I NEVER LIKED YOU
Future
Tel Ty Dolla $ign qui titrait son troisième album studio Featuring Ty Dolla $ign pour se foutre de sa propre gueule et de sa tendance à être meilleur sur le projet des autres, Future a décidé d'intituler son dixième album studio I NEVER LIKED YOU pour se foutre de sa propre gueule et de sa tendance à réagir comme un drama queen à chaque fois qu’une femme a la bonne idée de le laisser en « vu ».
Future a en bien compris que son image de mec toxique faisait vendre, alors autant en profiter à fond: à l’instar de Gunna et Drake qui se moquent volontiers d’eux-mêmes en surjouant un personnage, Future sait précisément où frapper pour que la memosphère s'affole. Car il est bien conscient qu’il ne va plus rien révolutionner, tant sur le plan musical que personnel, et il est clair que les morceaux déchirants qui évoquaient sa rupture avec Ciara et qui avait composé un run magnifique entre 2014 et 2016 appartiennent au passé. Depuis, il multiplie les conquêtes et ses projets baissent progressivement en qualité.
En panne de passion pour l’inspirer, l’ange déchu pousse son égocentrisme à un tel point qu’il ne s’intéresse plus qu’à lui-même et à son quotidien. Et comme le dit le vieux dicton, mieux vaut en rire qu’en pleurer. Heureusement pour nous, cette autodérision montée en épingle sur des morceaux comme « FOR A NUT » et « WORST DAY » est contrebalancée par un Future qui essaie de nous inviter dans des univers tour à tour sentimentaux (« WAIT FOR U », « LOVE YOU BETTER », « BACK TO BASICS »), autobiographiques (« KEEP IT BURNIN », « VOODOO ») voire menaçants (« HOLY GHOST », « I’M ON ONE »). Mais toutes ces postures semblent surjouées, à un tel point qu’il nous est de plus en plus tentant de comparer ce projet à une distrayante série B.
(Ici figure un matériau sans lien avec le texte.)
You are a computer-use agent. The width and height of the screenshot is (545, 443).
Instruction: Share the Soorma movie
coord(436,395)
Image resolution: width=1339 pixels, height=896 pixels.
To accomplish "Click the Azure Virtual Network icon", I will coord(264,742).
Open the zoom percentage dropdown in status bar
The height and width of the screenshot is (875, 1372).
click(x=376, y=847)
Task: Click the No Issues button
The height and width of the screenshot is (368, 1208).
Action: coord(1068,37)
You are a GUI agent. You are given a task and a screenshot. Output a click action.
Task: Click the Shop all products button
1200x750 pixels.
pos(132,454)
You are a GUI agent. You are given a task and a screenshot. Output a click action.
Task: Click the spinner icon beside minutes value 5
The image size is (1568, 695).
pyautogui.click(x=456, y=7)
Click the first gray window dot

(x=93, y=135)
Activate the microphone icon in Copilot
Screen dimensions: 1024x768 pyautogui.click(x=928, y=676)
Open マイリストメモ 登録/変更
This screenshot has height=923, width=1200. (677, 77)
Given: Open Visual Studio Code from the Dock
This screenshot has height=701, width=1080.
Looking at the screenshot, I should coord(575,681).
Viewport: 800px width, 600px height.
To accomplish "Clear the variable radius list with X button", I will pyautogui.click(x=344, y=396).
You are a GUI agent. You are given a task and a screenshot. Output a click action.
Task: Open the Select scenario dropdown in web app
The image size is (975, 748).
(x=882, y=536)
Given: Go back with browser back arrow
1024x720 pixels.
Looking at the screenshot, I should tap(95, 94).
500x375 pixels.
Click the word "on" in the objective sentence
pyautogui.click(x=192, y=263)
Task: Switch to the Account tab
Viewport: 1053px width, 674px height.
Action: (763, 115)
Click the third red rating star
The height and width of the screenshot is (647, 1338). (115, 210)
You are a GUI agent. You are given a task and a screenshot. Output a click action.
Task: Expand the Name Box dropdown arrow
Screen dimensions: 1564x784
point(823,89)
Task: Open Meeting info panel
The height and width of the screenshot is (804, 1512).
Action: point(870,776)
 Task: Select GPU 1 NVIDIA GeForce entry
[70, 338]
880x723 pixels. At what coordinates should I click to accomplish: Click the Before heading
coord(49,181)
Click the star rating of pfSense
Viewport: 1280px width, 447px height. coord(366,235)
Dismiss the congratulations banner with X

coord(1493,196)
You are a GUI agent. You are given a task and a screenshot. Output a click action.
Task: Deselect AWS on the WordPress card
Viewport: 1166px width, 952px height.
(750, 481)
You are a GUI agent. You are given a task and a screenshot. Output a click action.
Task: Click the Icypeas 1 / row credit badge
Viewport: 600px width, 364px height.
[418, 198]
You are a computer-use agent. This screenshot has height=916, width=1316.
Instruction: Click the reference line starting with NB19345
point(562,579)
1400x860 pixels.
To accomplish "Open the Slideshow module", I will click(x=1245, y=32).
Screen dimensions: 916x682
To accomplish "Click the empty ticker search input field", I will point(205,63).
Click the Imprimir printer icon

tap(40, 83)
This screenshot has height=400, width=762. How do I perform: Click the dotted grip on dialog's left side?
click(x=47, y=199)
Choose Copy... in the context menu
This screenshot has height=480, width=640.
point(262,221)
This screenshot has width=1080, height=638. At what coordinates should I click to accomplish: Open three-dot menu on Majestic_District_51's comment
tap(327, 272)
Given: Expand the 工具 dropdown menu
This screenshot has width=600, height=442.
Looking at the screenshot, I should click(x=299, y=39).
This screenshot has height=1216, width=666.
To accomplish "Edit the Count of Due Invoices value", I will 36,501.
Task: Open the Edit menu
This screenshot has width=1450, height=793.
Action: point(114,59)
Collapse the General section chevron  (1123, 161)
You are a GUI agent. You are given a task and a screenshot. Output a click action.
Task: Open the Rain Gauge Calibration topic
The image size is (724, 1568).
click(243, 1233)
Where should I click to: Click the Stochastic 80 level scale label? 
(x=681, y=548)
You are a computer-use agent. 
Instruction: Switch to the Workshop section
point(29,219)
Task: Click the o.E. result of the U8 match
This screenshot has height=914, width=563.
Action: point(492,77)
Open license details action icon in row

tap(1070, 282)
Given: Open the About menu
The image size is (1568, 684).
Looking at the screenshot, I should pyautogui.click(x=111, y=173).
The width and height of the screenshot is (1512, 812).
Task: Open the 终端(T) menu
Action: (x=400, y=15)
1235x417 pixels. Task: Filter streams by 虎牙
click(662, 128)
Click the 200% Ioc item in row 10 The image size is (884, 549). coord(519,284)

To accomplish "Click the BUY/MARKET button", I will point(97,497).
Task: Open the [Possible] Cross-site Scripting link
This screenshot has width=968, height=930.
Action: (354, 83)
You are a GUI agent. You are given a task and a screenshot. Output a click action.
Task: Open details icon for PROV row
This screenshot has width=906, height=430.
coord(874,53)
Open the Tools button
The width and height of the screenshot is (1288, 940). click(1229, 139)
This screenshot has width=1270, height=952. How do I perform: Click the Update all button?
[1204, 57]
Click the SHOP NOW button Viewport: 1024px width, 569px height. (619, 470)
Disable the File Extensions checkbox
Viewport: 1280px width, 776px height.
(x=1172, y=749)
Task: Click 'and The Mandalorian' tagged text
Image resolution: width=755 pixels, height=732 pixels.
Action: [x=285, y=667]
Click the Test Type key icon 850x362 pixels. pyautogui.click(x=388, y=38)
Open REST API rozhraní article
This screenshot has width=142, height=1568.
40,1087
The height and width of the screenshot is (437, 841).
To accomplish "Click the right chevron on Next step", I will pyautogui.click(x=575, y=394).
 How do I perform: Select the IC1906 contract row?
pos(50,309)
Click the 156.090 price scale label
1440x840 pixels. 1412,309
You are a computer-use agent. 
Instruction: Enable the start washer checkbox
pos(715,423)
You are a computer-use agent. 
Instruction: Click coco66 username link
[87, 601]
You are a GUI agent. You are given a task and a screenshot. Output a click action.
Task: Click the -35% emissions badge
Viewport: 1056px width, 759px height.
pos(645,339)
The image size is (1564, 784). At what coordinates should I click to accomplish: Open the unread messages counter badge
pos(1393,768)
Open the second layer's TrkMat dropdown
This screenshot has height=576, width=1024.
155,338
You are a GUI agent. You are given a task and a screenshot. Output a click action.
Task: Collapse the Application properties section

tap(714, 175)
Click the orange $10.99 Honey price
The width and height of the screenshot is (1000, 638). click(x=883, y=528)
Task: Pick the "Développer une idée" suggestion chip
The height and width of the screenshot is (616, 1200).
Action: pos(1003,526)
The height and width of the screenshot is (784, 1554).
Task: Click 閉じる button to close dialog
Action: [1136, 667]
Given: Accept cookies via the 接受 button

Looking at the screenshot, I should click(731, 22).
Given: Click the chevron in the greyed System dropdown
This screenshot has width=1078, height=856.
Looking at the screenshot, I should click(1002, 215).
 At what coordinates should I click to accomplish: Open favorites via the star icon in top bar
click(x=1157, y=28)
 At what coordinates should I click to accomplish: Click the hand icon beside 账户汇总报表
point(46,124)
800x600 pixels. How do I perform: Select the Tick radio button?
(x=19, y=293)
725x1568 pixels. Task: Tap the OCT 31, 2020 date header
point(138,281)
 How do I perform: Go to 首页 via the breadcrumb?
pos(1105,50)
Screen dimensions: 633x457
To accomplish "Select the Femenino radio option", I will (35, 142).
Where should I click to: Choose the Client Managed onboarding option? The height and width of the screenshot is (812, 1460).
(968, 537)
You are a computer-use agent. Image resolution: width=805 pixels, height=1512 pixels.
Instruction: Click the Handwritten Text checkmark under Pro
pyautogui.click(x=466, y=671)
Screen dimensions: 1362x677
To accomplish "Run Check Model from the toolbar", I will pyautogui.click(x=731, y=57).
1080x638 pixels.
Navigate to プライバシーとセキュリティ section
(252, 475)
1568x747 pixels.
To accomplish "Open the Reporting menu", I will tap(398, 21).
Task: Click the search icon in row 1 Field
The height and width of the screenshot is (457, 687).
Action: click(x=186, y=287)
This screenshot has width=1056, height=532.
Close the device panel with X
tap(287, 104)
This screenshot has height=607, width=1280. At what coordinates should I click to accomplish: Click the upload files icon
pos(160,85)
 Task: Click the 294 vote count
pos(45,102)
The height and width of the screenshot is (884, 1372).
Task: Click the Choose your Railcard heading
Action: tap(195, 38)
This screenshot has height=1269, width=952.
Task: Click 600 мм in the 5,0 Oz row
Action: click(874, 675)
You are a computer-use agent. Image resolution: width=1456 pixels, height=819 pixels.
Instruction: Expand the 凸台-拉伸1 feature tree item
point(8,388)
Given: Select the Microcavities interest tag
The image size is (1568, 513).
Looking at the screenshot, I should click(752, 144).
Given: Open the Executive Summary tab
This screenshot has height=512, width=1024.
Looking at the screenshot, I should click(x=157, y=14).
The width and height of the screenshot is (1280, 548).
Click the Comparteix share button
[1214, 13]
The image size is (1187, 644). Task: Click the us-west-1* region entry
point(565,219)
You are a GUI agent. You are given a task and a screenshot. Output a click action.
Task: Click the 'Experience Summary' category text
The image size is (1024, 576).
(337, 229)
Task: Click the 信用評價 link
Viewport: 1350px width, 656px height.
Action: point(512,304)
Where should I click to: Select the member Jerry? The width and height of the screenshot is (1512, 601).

Encore une fois, c’est le stakhanovisme de Future qui le sauve de l’immobilisme propre aux artistes qui n’ont plus rien à prouver. C’est ce qui lui permet d’exprimer les plus viles banalités tout en les rendant divertissantes et agréables à écouter, que ce soit via les gimmicks subtiles, les changements d’intonation ou encore le formidable travail d’ingénierie sur sa voix. Ses prestations au micro se marient assez bien avec les productions de Southside, Wheezy, ATL Jacob, TM88, Taurus & co. qui réussissent à se montrer cohérentes entre elles et à donner à l’album son aspect de long tunnel sonore qui s’écoute sans trop d’efforts. Peu d’excentricités sont au programme et un album qui donne l’impression de s’écouler dans un calme relatif, comme pour tromper l’ennui du dandy.
Future parvient toujours à nous donner l’impression de rapper sans effort et de s’amuser, quitte à parfois frôler une certaine insolence tant il est convaincu d’encore éclabousser de sa classe toute la concurrence. Mais en bon trappeur il aurait tort de vendre la peau de l’ours avant de l’avoir tué : ses featurings avec BabyFace Ray, Lil Baby, 42 Dugg et Lil Durk nous confirment qu’après plus de 10 ans de carrière et une trentaine de projets à son actif, Future commence à être fatigué. En manque d’énergie face à cette nouvelle génération dorée, sa marge de progression est sérieusement diminuée, et à l’instar d’un Cristiano Ronaldo à Man U, Future Hendrix laisse désormais ses co-équipiers construire le jeu pour qu’il puisse tout donner lorsqu’il s’agit de mettre la balle au fond des filets. Un ripolinage de façade qui lui permet de conserver des statistiques héroïques, à défaut de remporter de nouveaux trophées.